Print all the entries exactly.

• Stored data
++++++++

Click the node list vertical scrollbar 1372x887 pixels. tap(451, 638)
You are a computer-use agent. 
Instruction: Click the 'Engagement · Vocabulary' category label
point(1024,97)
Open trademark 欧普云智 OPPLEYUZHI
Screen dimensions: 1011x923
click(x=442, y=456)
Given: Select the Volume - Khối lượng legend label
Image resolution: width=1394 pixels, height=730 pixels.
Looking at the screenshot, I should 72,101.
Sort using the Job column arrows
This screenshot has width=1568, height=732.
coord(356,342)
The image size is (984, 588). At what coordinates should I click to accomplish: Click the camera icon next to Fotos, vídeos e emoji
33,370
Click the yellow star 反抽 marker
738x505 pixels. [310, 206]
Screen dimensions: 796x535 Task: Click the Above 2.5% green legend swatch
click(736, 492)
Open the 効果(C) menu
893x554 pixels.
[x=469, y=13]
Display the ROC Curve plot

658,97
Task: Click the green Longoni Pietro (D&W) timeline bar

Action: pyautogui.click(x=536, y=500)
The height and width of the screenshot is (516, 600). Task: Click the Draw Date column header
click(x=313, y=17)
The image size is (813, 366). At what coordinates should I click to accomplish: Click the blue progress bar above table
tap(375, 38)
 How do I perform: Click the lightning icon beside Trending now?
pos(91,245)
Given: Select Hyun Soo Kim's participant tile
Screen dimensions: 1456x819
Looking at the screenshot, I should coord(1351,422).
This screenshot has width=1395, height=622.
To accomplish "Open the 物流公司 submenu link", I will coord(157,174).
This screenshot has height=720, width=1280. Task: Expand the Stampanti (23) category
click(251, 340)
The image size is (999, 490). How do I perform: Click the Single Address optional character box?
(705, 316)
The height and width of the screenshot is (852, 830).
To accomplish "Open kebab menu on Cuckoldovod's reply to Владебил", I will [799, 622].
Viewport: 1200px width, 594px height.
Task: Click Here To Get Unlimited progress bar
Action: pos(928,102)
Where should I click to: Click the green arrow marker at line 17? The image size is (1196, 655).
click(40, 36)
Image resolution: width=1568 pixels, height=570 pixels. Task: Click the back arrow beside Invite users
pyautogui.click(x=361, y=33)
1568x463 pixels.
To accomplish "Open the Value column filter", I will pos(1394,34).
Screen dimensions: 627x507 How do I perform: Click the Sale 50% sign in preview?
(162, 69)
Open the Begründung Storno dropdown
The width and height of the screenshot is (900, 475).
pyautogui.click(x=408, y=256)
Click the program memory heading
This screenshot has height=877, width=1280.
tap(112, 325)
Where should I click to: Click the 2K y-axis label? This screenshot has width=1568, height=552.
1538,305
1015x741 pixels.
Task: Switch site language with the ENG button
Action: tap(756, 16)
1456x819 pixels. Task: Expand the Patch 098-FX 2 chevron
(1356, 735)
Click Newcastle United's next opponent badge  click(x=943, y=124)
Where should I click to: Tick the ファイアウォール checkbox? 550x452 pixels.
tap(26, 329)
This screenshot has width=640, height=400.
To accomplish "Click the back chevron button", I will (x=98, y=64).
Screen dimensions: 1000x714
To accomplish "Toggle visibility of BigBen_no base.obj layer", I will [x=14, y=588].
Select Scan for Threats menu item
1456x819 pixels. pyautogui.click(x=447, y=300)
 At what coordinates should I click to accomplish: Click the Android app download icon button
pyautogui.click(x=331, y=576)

++++++++

• Answer to the problem
Click the node list vertical scrollbar 1372x887 pixels. tap(451, 638)
You are a computer-use agent. 
Instruction: Click the 'Engagement · Vocabulary' category label
point(1024,97)
Open trademark 欧普云智 OPPLEYUZHI
Screen dimensions: 1011x923
click(x=442, y=456)
Given: Select the Volume - Khối lượng legend label
Image resolution: width=1394 pixels, height=730 pixels.
Looking at the screenshot, I should 72,101.
Sort using the Job column arrows
This screenshot has width=1568, height=732.
coord(356,342)
The image size is (984, 588). At what coordinates should I click to accomplish: Click the camera icon next to Fotos, vídeos e emoji
33,370
Click the yellow star 反抽 marker
738x505 pixels. [310, 206]
Screen dimensions: 796x535 Task: Click the Above 2.5% green legend swatch
click(736, 492)
Open the 効果(C) menu
893x554 pixels.
[x=469, y=13]
Display the ROC Curve plot

658,97
Task: Click the green Longoni Pietro (D&W) timeline bar

Action: pyautogui.click(x=536, y=500)
The height and width of the screenshot is (516, 600). Task: Click the Draw Date column header
click(x=313, y=17)
The image size is (813, 366). At what coordinates should I click to accomplish: Click the blue progress bar above table
tap(375, 38)
 How do I perform: Click the lightning icon beside Trending now?
pos(91,245)
Given: Select Hyun Soo Kim's participant tile
Screen dimensions: 1456x819
Looking at the screenshot, I should coord(1351,422).
This screenshot has width=1395, height=622.
To accomplish "Open the 物流公司 submenu link", I will coord(157,174).
This screenshot has height=720, width=1280. Task: Expand the Stampanti (23) category
click(251, 340)
The image size is (999, 490). How do I perform: Click the Single Address optional character box?
(705, 316)
The height and width of the screenshot is (852, 830).
To accomplish "Open kebab menu on Cuckoldovod's reply to Владебил", I will [799, 622].
Viewport: 1200px width, 594px height.
Task: Click Here To Get Unlimited progress bar
Action: pos(928,102)
Where should I click to: Click the green arrow marker at line 17? The image size is (1196, 655).
click(40, 36)
Image resolution: width=1568 pixels, height=570 pixels. Task: Click the back arrow beside Invite users
pyautogui.click(x=361, y=33)
1568x463 pixels.
To accomplish "Open the Value column filter", I will pos(1394,34).
Screen dimensions: 627x507 How do I perform: Click the Sale 50% sign in preview?
(162, 69)
Open the Begründung Storno dropdown
The width and height of the screenshot is (900, 475).
pyautogui.click(x=408, y=256)
Click the program memory heading
This screenshot has height=877, width=1280.
tap(112, 325)
Where should I click to: Click the 2K y-axis label? This screenshot has width=1568, height=552.
1538,305
1015x741 pixels.
Task: Switch site language with the ENG button
Action: tap(756, 16)
1456x819 pixels. Task: Expand the Patch 098-FX 2 chevron
(1356, 735)
Click Newcastle United's next opponent badge  click(x=943, y=124)
Where should I click to: Tick the ファイアウォール checkbox? 550x452 pixels.
tap(26, 329)
This screenshot has width=640, height=400.
To accomplish "Click the back chevron button", I will (x=98, y=64).
Screen dimensions: 1000x714
To accomplish "Toggle visibility of BigBen_no base.obj layer", I will [x=14, y=588].
Select Scan for Threats menu item
1456x819 pixels. pyautogui.click(x=447, y=300)
 At what coordinates should I click to accomplish: Click the Android app download icon button
pyautogui.click(x=331, y=576)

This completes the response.